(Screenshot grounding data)
===
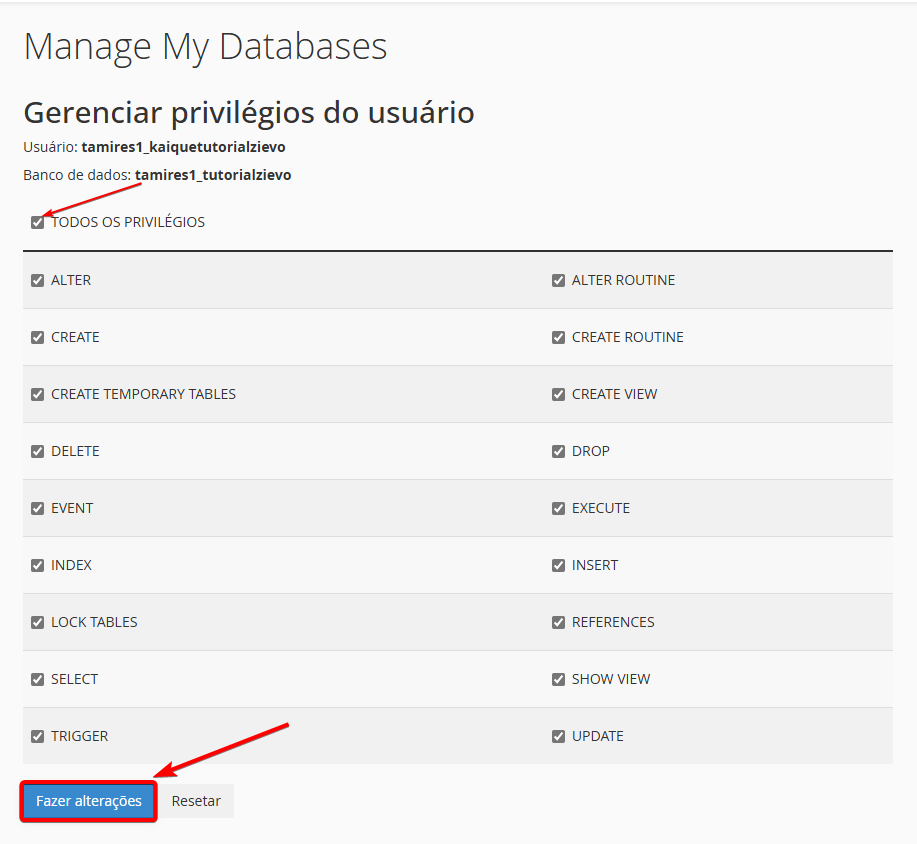Uncheck the EXECUTE privilege
This screenshot has width=917, height=844.
559,508
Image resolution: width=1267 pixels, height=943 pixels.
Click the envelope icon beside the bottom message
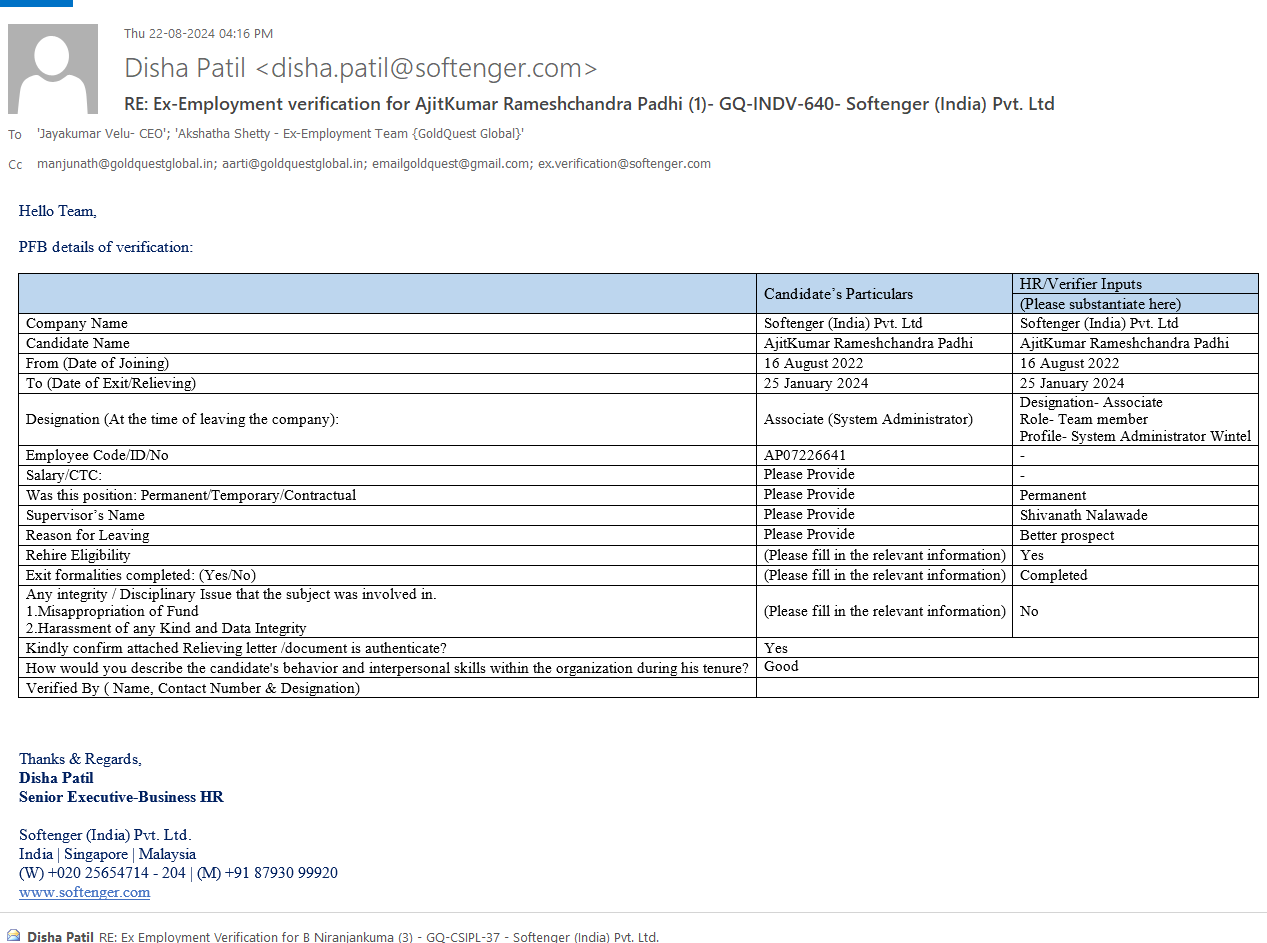[x=13, y=936]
===
▸ WHAT YOU WILL DO: Word for word, write out each line from the one with "Image resolution: width=1267" through the end of the entries above, and omit any pictures.

▸ RESULT FOR THIS EXERCISE:
Image resolution: width=1267 pixels, height=943 pixels.
Click the envelope icon beside the bottom message
[x=13, y=936]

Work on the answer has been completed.